Türkiye’ye has bir hastalık var. Bir makama gelen kişinin başlattığı bir projeyi kendisinden sonra gelenler devam ettirmiyor.
Sanki o projeyi devam ettirirse giden kişinin başarı hanesine yazılacak gibi bir düşünceye mağlup olunuyor.
Aynı dünya görüşüne sahip aynı partinin atadığı bürokratlarda bile bu hastalık sıkça görülüyor. Koltuğa oturan her şeyi sıfırdan başlatıyor.
O sebeple gelenekselleşemiyor çalışmalar. Türkiye bu hastalık sebebiyle sürekli sıfırlanıyor. Sıfır çarpı sıfır elde var sıfır.
Az da olsa bu vahim durumu aşan güzel çalışmalar da yok değil.
Türkiye Diyanet Vakfı’nın organize ettiği kitap fuarı bu kör talihi yenmeyi başarmış özel ve özgün bir organizasyon.
Merhum Şair Hüseyin Emin Öztürk’lerin alınteri dökerek başlattıkları Fuar kırkıncı yılında yeni isimlerle yoluna devam ediyor.
Sultanahmet Camii’nin restorasyonda olması sebebiyle Fatih’te düzenlenen fuar bu sene çok canlı geçti. Bütün katılımcılardan tam not aldı.
Bence bundan sonra Sultanahmet yerine Fatih’te devam etse daha iyi olur. Fuara katılan yayıncıların da görüşü bu yönde.
Fatih Belediyesi de organizasyona tam sarılırsa ortaya muhteşem bir iş çıkar. Fatih’in şanına layık Fatih’le anılacak bir fuara belediyemizin desteğini artırması çok önemli.
Gelenekselleşen bir faaliyeti büyütmek sıfırdan bir fuara başlamaktan kırk kat daha hayırlıdır. Bazen belediye başkanlarımız yanlarındaki birkaç kişiyle istişare etmenin sıkıntısını yaşayabiliyor.
O kişiler de genelde meseleye geniş yaklaşamıyor. Dar dairelerde evrensel ufuk olmaz.

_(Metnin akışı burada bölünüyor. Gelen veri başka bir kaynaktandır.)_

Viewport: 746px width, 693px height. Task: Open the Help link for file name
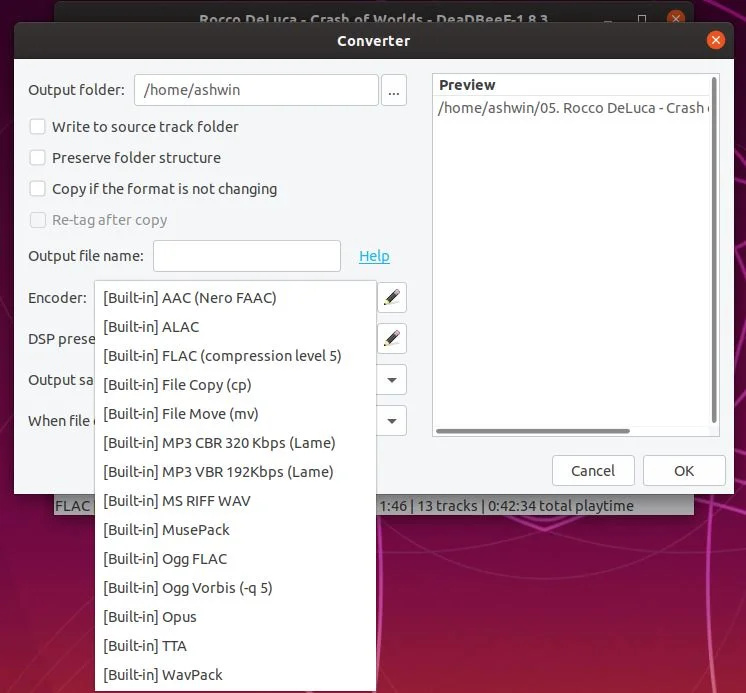click(x=374, y=256)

Şehirlerin kültür politikasına yön veren belediye Reislerimizin özellikle kültürel konularda daha geniş bir istişare halkası kurması o şehrin faydasına olacaktır.
Kültürel faaliyetlerin memur kafasıyla yürütülebilmesi mümkün değildir. Bağımsız düşünen entelektüellerin kültür adamlarının birikimlerinden istifade etmek gerekir.
İstanbul’da taşra bakışıyla kültürel üretimde bulunmak kimseye fayda sağlamaz. İstanbul’da kültür yönetimi uluslararası bir ufukla yürütülmelidir.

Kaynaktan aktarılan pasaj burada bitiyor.